John was in the wilderness.
Herodians were busy
trying to win the hearts and minds
of the Jews to the Roman way.
Zealots were agitating
for independence. And Pilate’s wife
began having bad dreams.
That’s when the murders started.
First, the wife of a publican.
The second night the victim
was the mistress of a high priest.
A prostitute familiar
to the centurions died third.
Three deaths over three nights.
But more.
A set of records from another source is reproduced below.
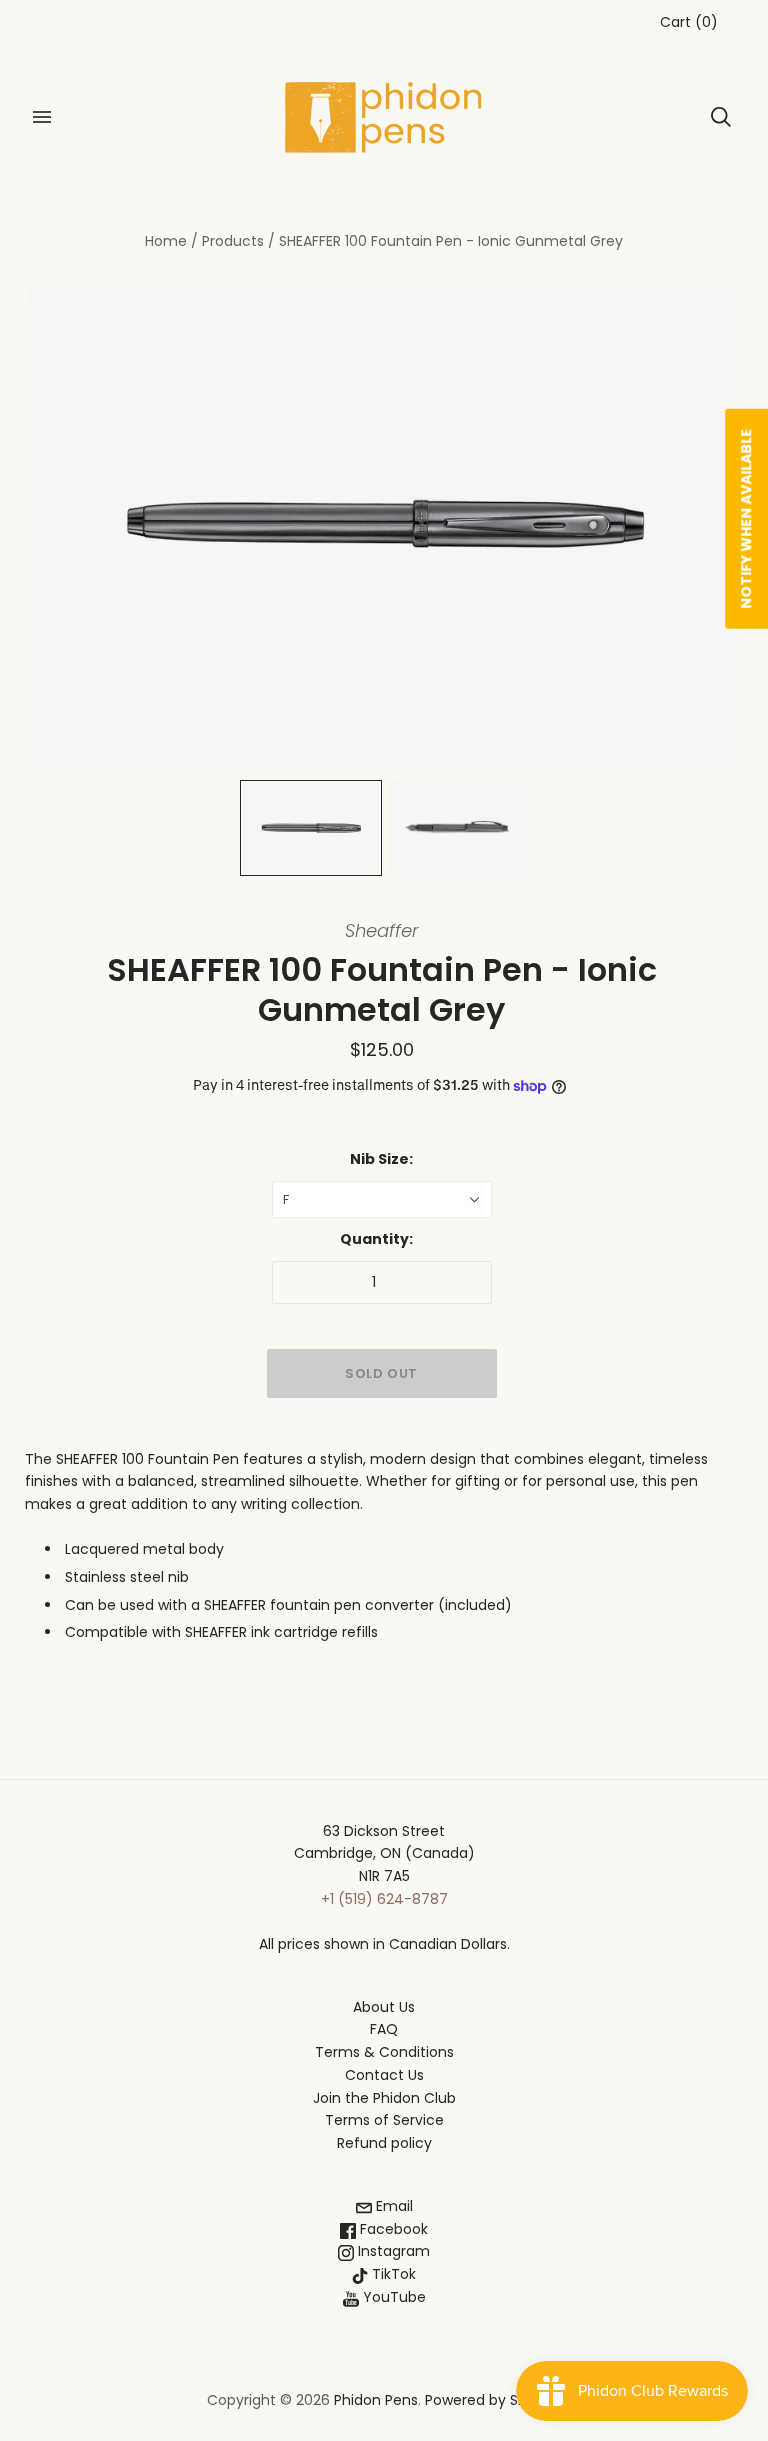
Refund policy (384, 2143)
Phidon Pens (376, 2400)
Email (392, 2206)
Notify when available (746, 519)
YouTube (392, 2297)
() (689, 22)
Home (166, 241)
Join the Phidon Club (384, 2098)
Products (233, 241)
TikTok (392, 2274)
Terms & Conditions (384, 2052)
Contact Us (384, 2075)
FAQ (384, 2029)
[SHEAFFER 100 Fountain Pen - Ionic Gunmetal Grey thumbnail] (311, 828)
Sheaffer (382, 930)
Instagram (392, 2251)
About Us (384, 2007)
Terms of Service (384, 2120)
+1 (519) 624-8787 (384, 1899)
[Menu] (42, 117)
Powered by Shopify (493, 2400)
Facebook (392, 2229)
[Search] (721, 117)
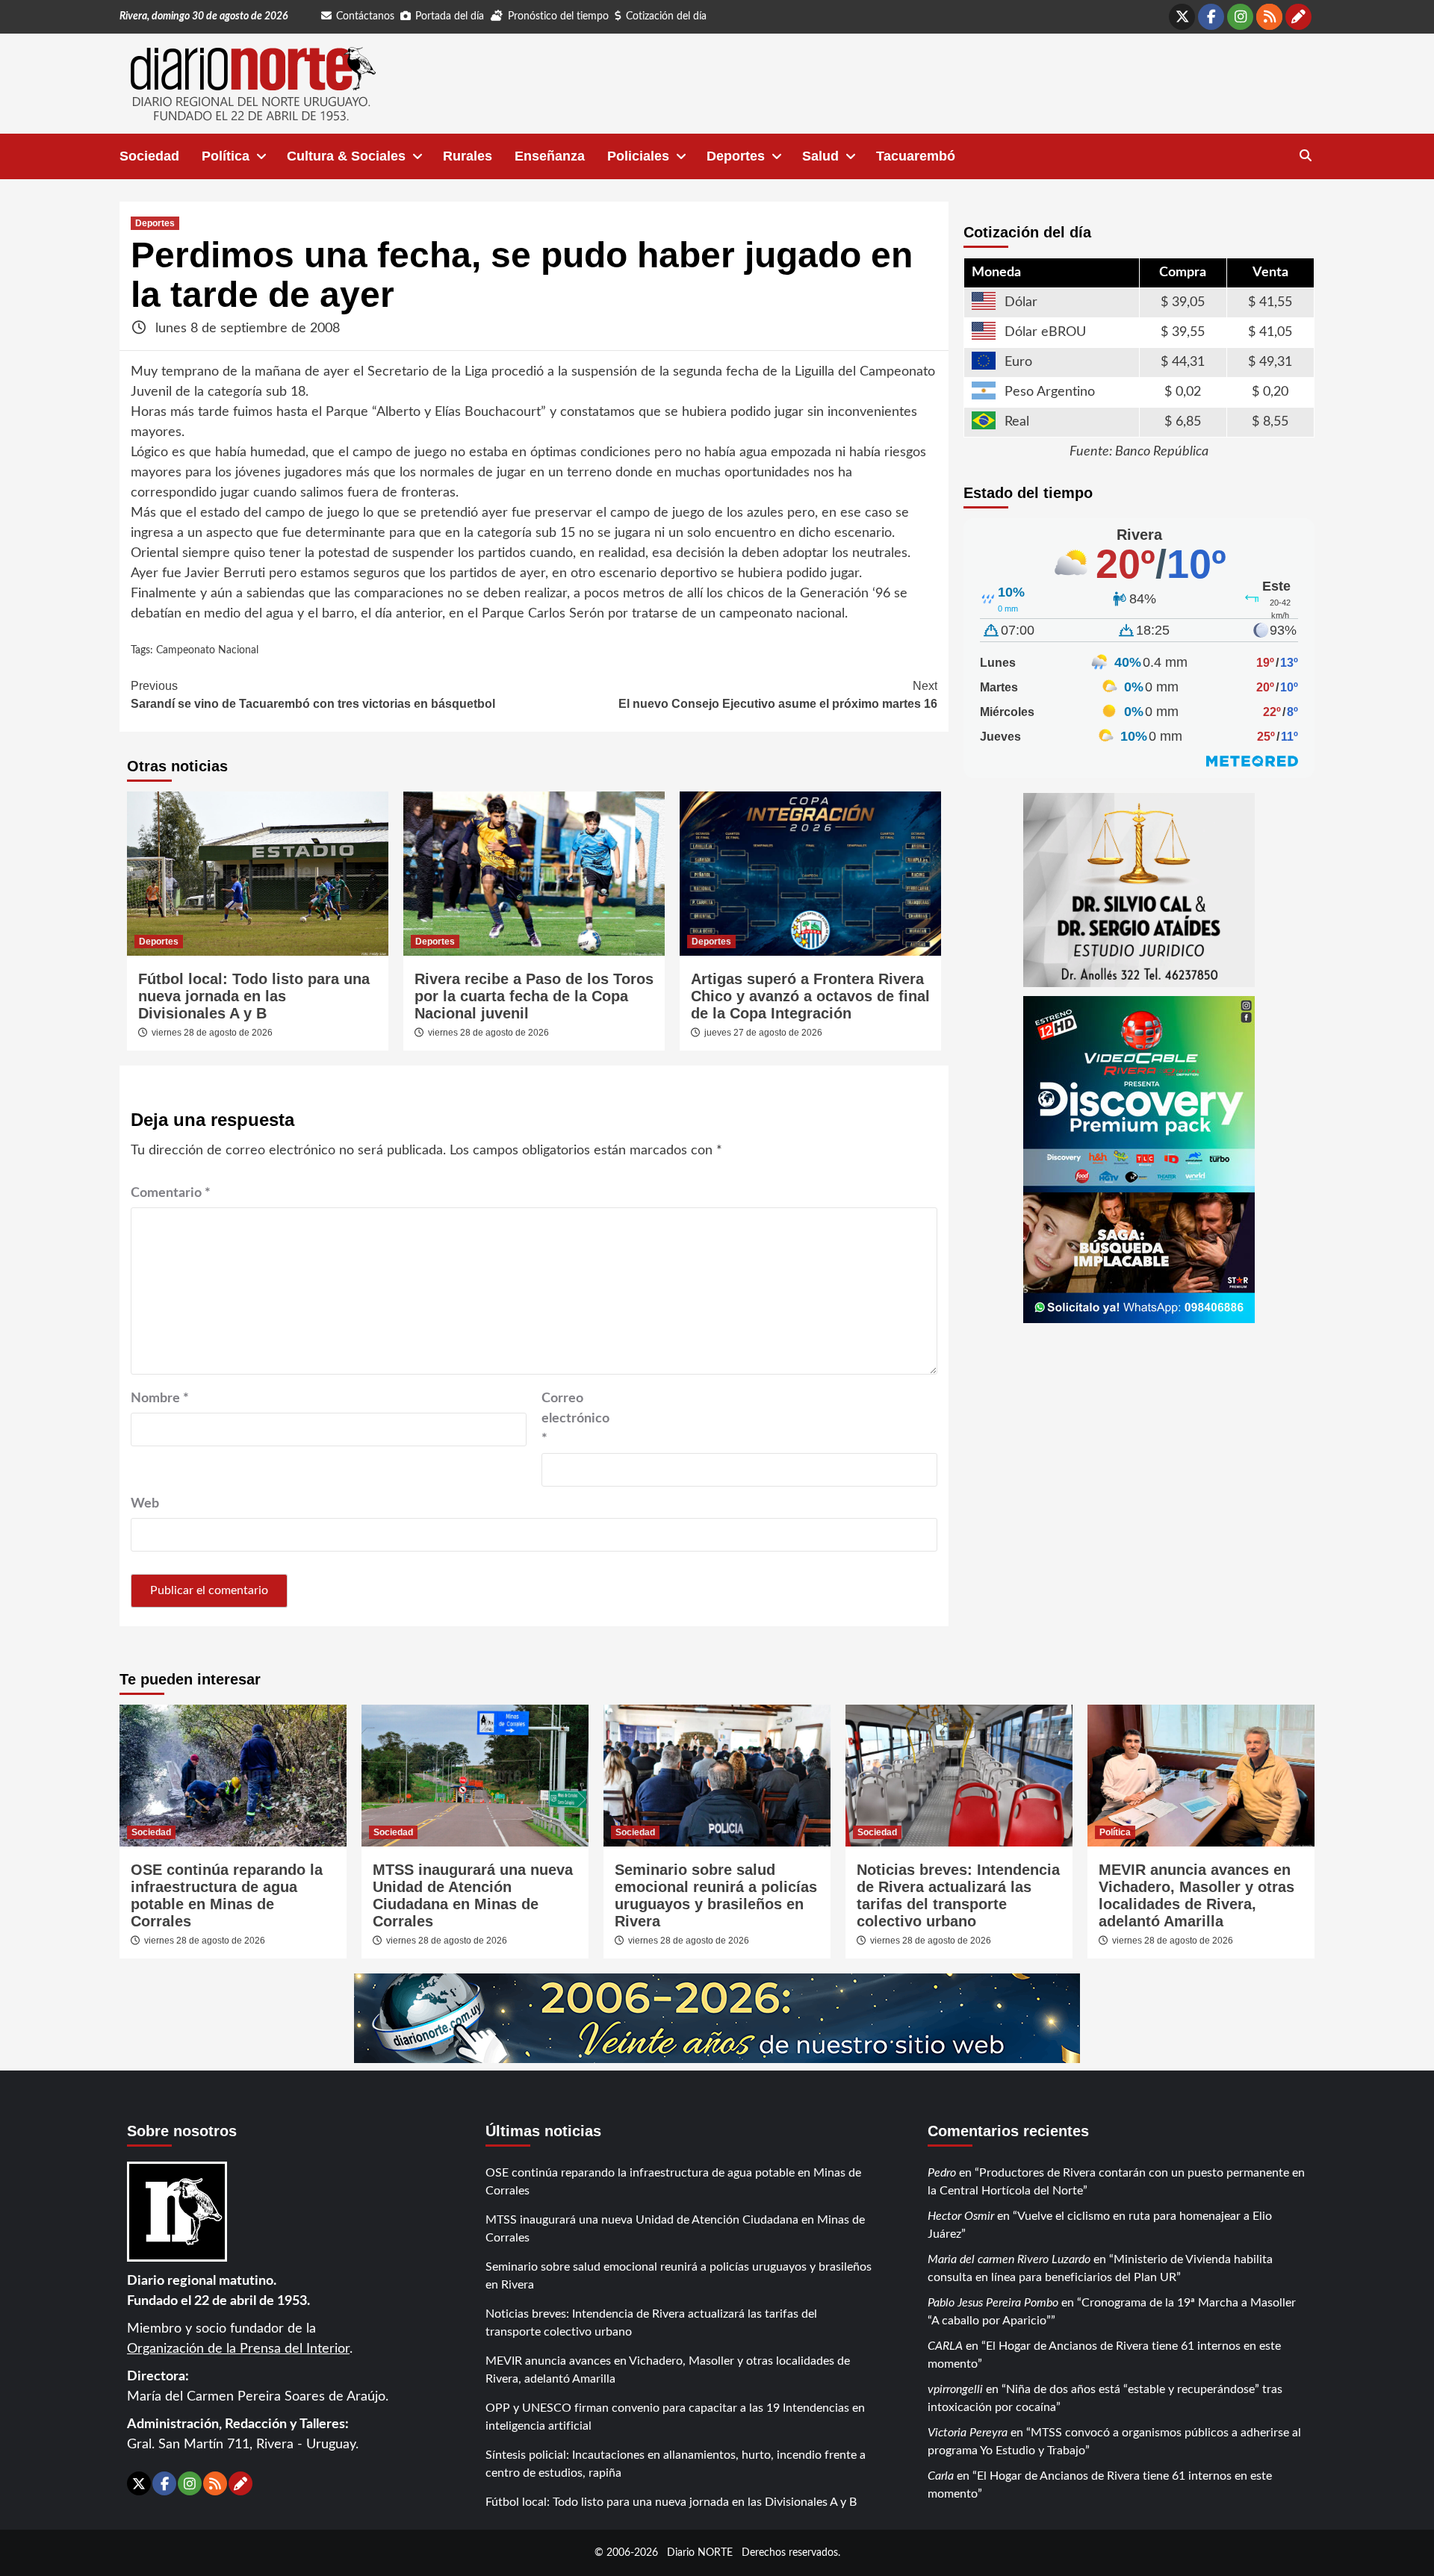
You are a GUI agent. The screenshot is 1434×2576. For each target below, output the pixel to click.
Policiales (638, 156)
The women had connections.
The radicals. The reactionaries.
The lunatic fringe.
Pilate became involved.
His agents told him something was up,
but they couldn’t discern what.
Pilate knew and understood Rome.
The politics of empire.
More importantly, Pilate knew
and understood that his Jewish contacts
had vested interests.
They were limited, defined
by their involvements, commitments.
To find the killer, solve the mystery,
keep the peace, Pilate knew
and understood he needed
an ally from among the Jews.
yet independent. Pilate’s agents
told him of a young Jew
from Nazareth, an itinerant
preacher, intimately versed in Scripture,
a teacher, as yet
with no students. Pilate turned
to this man. Pilate met with him.
The two had to find the killer,
solve the mystery, keep the peace.
This is the story
of Pilate and Jesus. Their first meeting.
Their struggle to uncover
an evil vastly greater than
anything either one of them
ever could have imagined.
Before the apostles,
the ministry, the arrest and trial,
before the confrontation
of the Roman man and the Christ,
they were just men, just two men
tracking a psychotic killer.
COMING SOON TO A THEATER NEAR YOU:
“Blood In The Temple — A Pilate and Jesus Mystery”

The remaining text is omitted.